Precisiones

Francisco Gutiérrez Sanín
24 de mayo de 2019 - 05:00 a. m.

Las dos semanas agitadísimas que acaban de pasar estuvieron marcadas por sendos eventos sobre los que vale la pena hacer unas precisiones simples.

Comencemos con la no extradición de Santrich. ¡Cuántos litros de adrenalina nos costó! El inefablemente opaco Néstor Humberto Martínez lo aprovechó para rasgarse las vestiduras por enésima vez, Duque hizo lo propio, el Centro Democrático (CD) entró en colapso y volvió a airear su propuesta de constituyente, los juristas nos regalaron sus sesudas reflexiones. Pero una vez se calmó un poco el barullo, quedó claro que la prueba reina que sacaron a relucir a la hora de la nona y de consuno el CD, el Gobierno, la Fiscalía y Whitaker tenía tres características. Primera: no se había compartido con la Justicia Especial para la Paz (JEP), algo inaudito sobre lo que aún no se ha pedido explicación al jefe de Estado. ¿Es que él y sus amigos estaban agazapados esperando a que la JEP tomara una decisión para caerle encima? ¿No valdrá la pena pedir cuentas sobre el asunto? Segunda: se obtuvo por medios francamente ilegales, como RCN Radio le sonsacó al propio Martínez, con tirabuzón, pero de manera muy explícita. Tercera: sí, la nueva grabación es en efecto un mar de equívocos —no menos que eso, pero tampoco más—.

Ahora pasemos a la denuncia que hizo The New York Times sobre la existencia de instrucciones dentro de las Fuerzas Armadas que podrían estar invitando a una reedición del espantoso capítulo de los falsos positivos. De nuevo contemplamos la ritual puesta en escena de indignaciones cuidadosamente libreteadas, con la división de trabajo de rigor: el ministro Botero declarándose decepcionado por haberle entregado toda la información al periodista y después darse cuenta de que le sería infiel; la Cabal en lo suyo, amenazando; todos rasgándose las vestiduras por ocasión ene más uno. Pero terminaron retirando discretamente la directiva que decían que no existía. Varios periodistas se han declarado alarmados por la posibilidad de que se esté sometiendo a tercer grado a los oficiales que supuestamente están detrás de las filtraciones que dieron origen al artículo.

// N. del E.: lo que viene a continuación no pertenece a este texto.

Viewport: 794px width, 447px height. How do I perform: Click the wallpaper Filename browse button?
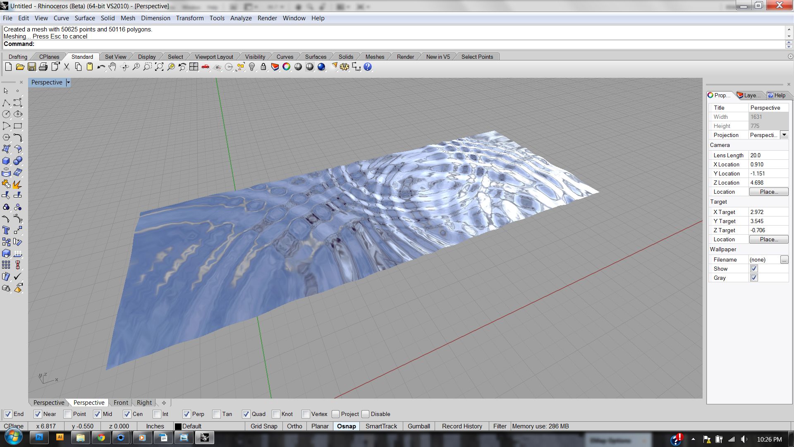tap(784, 260)
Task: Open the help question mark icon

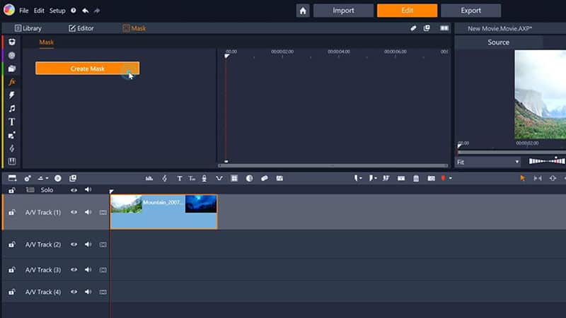Action: pyautogui.click(x=73, y=11)
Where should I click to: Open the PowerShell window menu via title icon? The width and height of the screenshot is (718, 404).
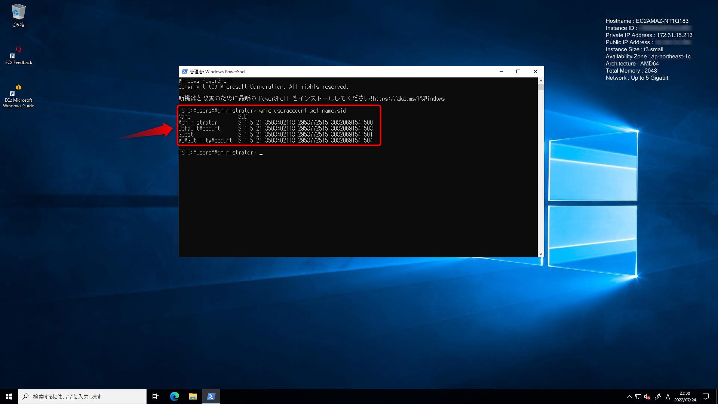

Una vez más, vale la pena hacer un par de precisiones sobre el episodio. La principal es la incapacidad de este Gobierno de tener una conversación seria y adulta sobre temas de vida o muerte. Entre la cascada de declaraciones que dio Botero después de la publicación del artículo en el diario estadounidense, por ejemplo, hizo una que pasó desapercibida, pero que me llamó mucho la atención: dijo que se habían dictado cientos, o miles, de horas de cursos de derechos humanos a miembros de la fuerza pública, y que eso era algo fantástico, asombroso. Tanto, que el propio Botero se exaltó casi hasta las lágrimas.

Pero tanto la “prueba” como el vacuo entusiasmo son testimonio de un doble infantilismo: de quien habla y del interlocutor imaginario a quien trata de engrupir. Pues la perspectiva adulta necesariamente tiene que indagar sobre incentivos y desenlaces, no sobre “hechos bonitos”. Los incentivos, por desgracia, están ahí a la luz pública; no necesitamos un acucioso sabueso, ni un periodista valiente, para que los desentierre. Como lo dije en una columna anterior, su espíritu se puede resumir de manera sencilla: garantizar el máximo de impunidad durante la mayor cantidad de tiempo posible, castigar duramente a los miembros de la fuerza que denuncien. Muchos oficiales, sea por integridad y decencia, sea por razones pragmáticas, ven mal aquellas cosas; pero el sistema de incentivos es propicio a ellas. Ese mismo ministro Botero que casi lagrimeaba con sus cuentos de hadas no se indignó una sola vez cuando asesinaron y destriparon a Dimar Torres. En cambio, se quería morir de la rabia cuando el general Villegas le pidió perdón a la comunidad. Entiendo que trasladaron al general, lo insultaron y lo mandaron al ostracismo. Con el artículo del NYT quieren hacer lo mismo.